> WHAT TO PRODUCE
Please restate every line below exactly, without any pictures.

(DATASET RECORDS)

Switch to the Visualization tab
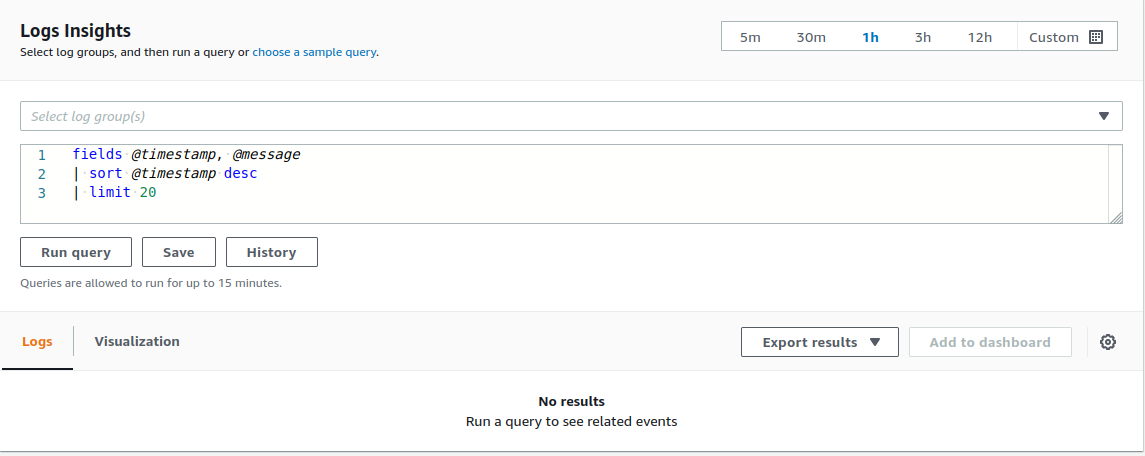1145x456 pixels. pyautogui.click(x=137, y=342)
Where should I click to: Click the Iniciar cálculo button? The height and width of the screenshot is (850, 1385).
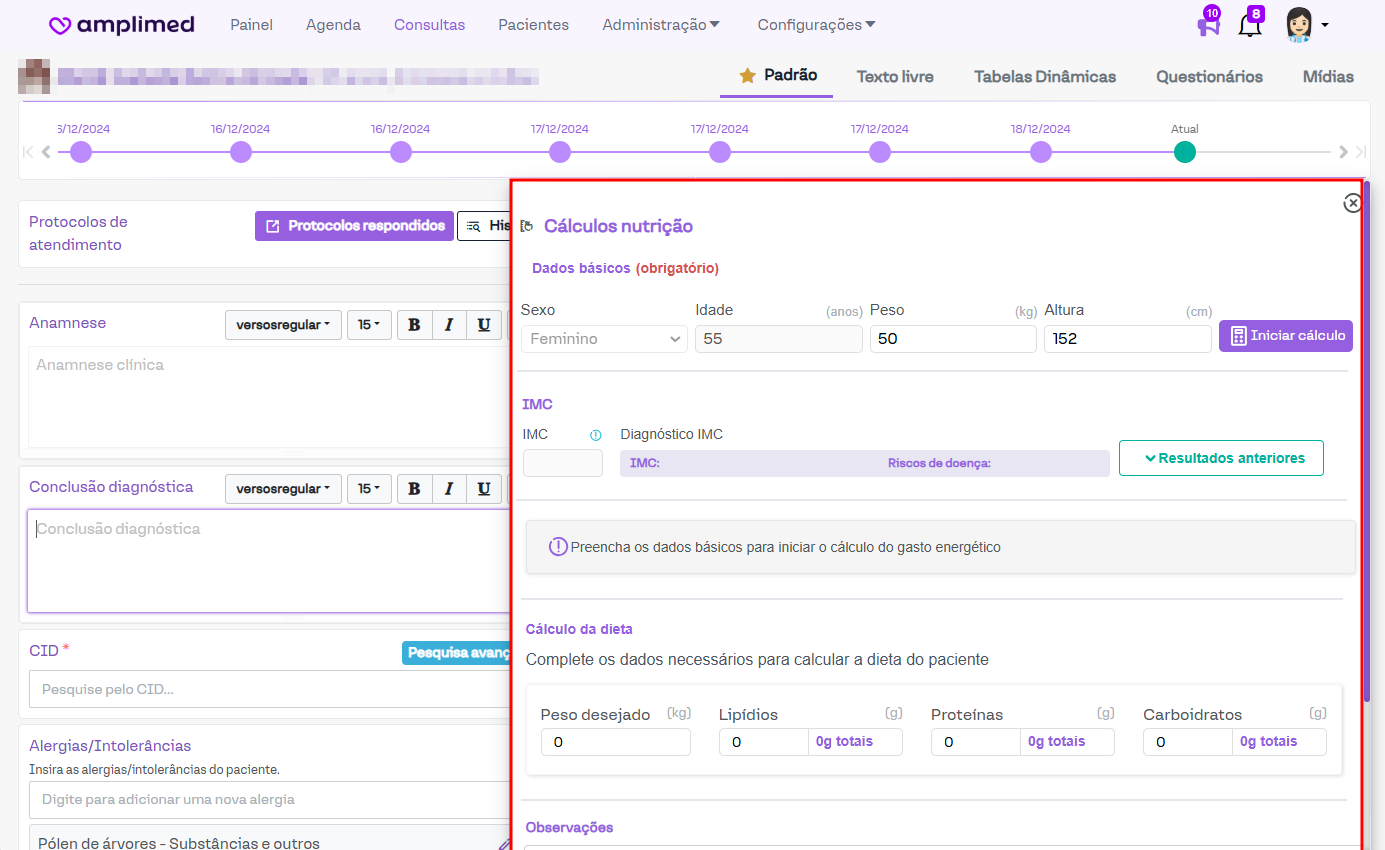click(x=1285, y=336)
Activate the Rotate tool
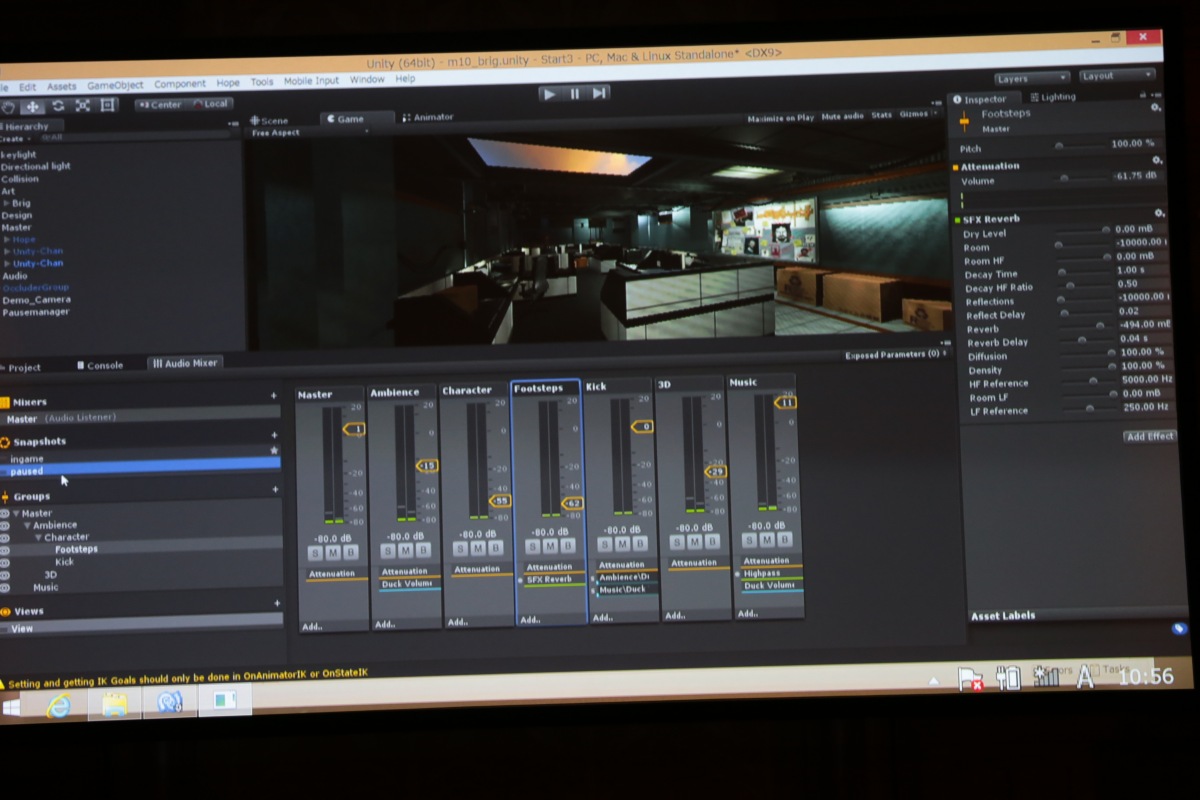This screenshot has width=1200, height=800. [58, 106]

(End DATASET RECORDS)

> OUTPUT BELOW
Switch to the Visualization tab
1145x456 pixels. pyautogui.click(x=137, y=342)
Where should I click to: Click the Iniciar cálculo button? The height and width of the screenshot is (850, 1385).
click(x=1285, y=336)
Activate the Rotate tool
This screenshot has width=1200, height=800. [58, 106]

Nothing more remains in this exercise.